ZFS What are the differences between Native ZFS and OpenZFS?

I wonder what the differences are between the FreeBSD native ZFS and OpenZFS? I am currently running FBSD 14.4,
and zfs version reports:
Code:
zfs-2.2.9-FreeBSD_g079ba86d7
zfs-kmod-2.2.9-FreeBSD_g079ba86d7

My first ZFS pool was created in January 2016, likely running FBSD 10.1 at the time. It was just for experimentation. I
began serious use of ZFS in August 2023, with a raidz2 pool.

Are there any advantages to changing to OpenZFS? How difficult is it to move datasets from native ZFS to OpenZFS? Or should I just
keep what I have?
 
Thanks for the answer. I wonder if they could make it more confusing? If I pkg search openzfs,
it reports openzfs-2.4.1.1, which would seem to be more current than my version of zfs.

Again, thanks. Sounds like no difference at all.
 
Sounds like no difference at all.
No. The (Open)ZFS you have been using is part of the FreeBSD base install; it is part of the official FreeBSD version it comes with. As such, it is "officially sanctioned as part of supported release versions" it belongs to. The OpenZFS you'll find in the ports tree (filesystems/openzfs in combination with filesystems/openzfs-kmod ) can vary somewhat over time, and it is not part of official FreeBSD release versions. AFAIK, it used to be labelled a developer version; maybe that has shifted somewhat over time. As far as I'm aware it is mostly used as a version for users/developers (running -CURRENT) testing (features of) future versions of OpenZFS that have been released by the OpenZFS initiave, that has their own release process and time table.

As a user, "just using" ZFS as a means to reliably store your data and not being either a somewhat advanced ZFS user or, aspiring to be one, I should advise to not just see the incorporated ZFS and the ZFS from the ports tree as interchangeable. For example, a somewhat notorious problem that creeps up is the zpool-upgrade(8) command that can have serious uninted consequences if you (must) try to access your ZFS storage that has its ZFS pool updated to a new version incompatible with the ZFS version you want to return to.

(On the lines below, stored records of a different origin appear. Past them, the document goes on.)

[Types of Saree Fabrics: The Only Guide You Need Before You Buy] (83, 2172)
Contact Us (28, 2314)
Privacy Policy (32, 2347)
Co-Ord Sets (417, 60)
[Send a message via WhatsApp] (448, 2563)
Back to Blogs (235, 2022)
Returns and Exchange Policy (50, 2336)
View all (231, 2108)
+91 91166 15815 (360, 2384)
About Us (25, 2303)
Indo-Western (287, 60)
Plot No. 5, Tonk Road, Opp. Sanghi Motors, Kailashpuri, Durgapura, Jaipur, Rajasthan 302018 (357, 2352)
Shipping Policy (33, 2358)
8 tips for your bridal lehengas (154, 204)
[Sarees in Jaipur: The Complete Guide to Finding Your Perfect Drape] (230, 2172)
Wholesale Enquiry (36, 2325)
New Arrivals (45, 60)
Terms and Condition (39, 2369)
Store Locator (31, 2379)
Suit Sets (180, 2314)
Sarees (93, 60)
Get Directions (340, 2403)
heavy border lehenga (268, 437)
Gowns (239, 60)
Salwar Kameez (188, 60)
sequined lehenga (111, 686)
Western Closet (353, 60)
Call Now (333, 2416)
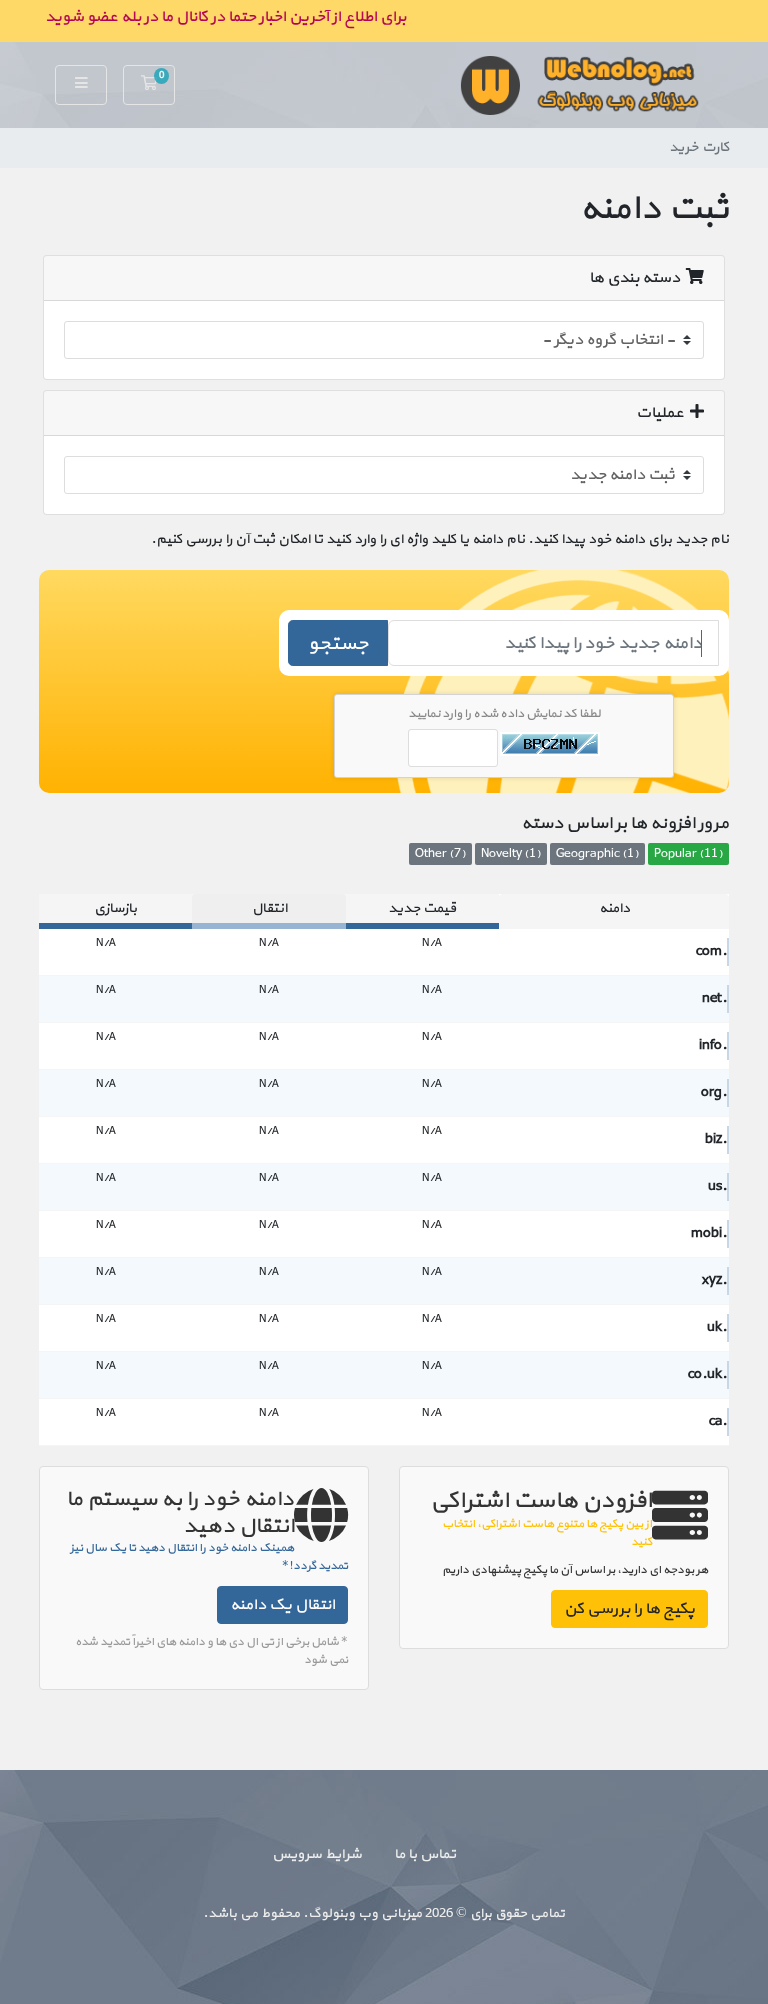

Unless you want to test use a (possible) next upcoming version of OpenZFS and take all necessary precautions or use it as a separate test system, and not as your "personal production data storage", I suggest you use the incorporated ZFS version that comes pre-integrated with the FreeBSD base-install.

here you can find some background info I wrote some time ago about the formation of the OpenZFS initiative and how OpenZFS development is structured upstream.
 
Thanks for the answer. I wonder if they could make it more confusing? If I pkg search openzfs,
it reports openzfs-2.4.1.1, which would seem to be more current than my version of zfs.

Again, thanks. Sounds like no difference at all.
This is because the openzfs branch that was applied to 14 when 14 was still 14-CURRENT is the one that is still tracked by FreeBSD-14. Similarly, the openzfs branch that was current at the time 15 was 15-CURRENT is the branch that FreeBSD-15 will receive patches from. 16-CURRENT receives patches from the openzfs mainline trunk.